#### WRITTEN PROBLEM
Can you repeat the data word for word, from the line with "Where should I click to: Click" up to and including the line with "Click the L"?

[Items from a dataset]
═══

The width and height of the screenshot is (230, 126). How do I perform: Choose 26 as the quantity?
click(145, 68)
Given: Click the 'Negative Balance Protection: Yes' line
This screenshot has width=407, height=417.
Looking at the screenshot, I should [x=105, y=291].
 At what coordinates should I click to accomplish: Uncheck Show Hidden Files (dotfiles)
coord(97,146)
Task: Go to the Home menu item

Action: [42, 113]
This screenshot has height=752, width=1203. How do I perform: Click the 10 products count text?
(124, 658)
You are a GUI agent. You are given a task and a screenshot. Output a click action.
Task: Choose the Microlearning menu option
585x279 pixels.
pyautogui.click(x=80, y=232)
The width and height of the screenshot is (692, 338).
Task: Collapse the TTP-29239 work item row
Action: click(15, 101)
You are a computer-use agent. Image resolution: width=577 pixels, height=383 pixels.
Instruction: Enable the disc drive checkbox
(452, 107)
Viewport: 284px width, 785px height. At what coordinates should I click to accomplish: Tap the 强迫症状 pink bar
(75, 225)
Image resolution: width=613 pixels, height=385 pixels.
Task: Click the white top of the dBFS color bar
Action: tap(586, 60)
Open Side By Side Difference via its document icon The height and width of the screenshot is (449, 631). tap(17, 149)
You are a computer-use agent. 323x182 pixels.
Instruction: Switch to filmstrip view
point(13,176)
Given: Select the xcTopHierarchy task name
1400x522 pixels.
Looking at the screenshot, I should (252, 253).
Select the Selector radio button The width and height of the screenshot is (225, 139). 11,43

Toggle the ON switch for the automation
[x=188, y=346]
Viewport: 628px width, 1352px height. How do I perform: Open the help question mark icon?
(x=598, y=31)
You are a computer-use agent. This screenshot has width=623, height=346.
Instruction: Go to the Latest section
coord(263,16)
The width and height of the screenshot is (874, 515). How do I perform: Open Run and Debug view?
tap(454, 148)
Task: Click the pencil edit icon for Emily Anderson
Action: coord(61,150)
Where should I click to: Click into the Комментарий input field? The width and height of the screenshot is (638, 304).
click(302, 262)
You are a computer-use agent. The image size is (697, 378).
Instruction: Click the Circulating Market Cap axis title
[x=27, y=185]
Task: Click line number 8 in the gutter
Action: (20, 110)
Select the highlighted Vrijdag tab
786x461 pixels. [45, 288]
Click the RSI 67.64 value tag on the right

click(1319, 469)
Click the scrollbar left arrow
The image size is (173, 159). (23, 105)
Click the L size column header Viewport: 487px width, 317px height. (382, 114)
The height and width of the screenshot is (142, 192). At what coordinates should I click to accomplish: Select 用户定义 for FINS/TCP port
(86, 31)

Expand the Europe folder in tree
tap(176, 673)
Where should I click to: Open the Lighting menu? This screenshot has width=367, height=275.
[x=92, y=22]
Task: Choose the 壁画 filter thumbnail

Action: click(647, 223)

═══

#### RESPONSE TO THE TASK
Where should I click to: Click into the Комментарий input field? The width and height of the screenshot is (638, 304).
click(302, 262)
You are a computer-use agent. The image size is (697, 378).
Instruction: Click the Circulating Market Cap axis title
[x=27, y=185]
Task: Click line number 8 in the gutter
Action: (20, 110)
Select the highlighted Vrijdag tab
786x461 pixels. [45, 288]
Click the RSI 67.64 value tag on the right

click(1319, 469)
Click the scrollbar left arrow
The image size is (173, 159). (23, 105)
Click the L size column header Viewport: 487px width, 317px height. (382, 114)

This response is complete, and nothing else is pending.